━━━━━ DATA UNDER STUDY ━━━━━
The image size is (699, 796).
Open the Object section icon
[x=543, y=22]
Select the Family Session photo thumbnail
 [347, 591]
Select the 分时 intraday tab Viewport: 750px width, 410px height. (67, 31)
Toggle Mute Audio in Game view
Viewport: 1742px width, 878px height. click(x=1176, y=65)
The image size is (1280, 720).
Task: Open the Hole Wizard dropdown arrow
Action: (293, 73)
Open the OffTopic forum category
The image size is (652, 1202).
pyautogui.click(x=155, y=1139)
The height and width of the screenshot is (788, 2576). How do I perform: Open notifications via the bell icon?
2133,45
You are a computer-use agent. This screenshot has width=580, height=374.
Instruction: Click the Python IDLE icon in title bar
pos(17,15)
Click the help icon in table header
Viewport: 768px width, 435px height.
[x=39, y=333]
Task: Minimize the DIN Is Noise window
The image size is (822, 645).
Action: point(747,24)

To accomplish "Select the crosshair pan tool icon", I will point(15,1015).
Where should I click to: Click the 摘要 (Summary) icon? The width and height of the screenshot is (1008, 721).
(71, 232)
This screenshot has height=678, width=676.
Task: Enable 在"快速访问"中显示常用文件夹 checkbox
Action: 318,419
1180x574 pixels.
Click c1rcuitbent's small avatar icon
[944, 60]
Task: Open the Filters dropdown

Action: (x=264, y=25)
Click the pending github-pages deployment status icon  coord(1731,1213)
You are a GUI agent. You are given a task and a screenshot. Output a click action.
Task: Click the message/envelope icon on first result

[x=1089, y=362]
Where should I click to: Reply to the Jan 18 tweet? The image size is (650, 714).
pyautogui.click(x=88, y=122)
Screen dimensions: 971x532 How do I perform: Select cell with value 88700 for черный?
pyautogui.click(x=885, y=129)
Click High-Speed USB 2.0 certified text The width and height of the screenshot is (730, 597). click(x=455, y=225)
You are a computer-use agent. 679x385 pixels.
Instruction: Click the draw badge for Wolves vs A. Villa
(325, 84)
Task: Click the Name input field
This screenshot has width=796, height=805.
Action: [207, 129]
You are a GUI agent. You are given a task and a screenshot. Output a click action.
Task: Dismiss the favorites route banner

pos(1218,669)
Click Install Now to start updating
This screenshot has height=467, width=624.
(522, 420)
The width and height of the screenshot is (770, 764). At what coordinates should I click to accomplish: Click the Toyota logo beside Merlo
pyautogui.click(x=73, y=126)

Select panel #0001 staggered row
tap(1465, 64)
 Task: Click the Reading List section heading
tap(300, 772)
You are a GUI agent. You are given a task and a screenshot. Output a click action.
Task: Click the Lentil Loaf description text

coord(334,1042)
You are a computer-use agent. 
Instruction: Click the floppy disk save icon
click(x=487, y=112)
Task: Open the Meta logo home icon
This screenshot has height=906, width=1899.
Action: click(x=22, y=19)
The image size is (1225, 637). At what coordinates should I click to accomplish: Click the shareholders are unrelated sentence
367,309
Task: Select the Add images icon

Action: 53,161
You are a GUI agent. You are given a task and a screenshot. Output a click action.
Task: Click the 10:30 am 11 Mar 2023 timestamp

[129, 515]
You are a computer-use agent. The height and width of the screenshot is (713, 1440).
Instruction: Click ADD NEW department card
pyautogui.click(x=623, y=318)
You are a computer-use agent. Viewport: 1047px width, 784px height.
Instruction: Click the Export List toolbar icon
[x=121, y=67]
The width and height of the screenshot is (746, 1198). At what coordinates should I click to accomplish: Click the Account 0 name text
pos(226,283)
━━━━━
DESCRIPTION OF THE TASK:
Return only the number of lines above that include the word "pixels".

YOUR RESPONSE:
2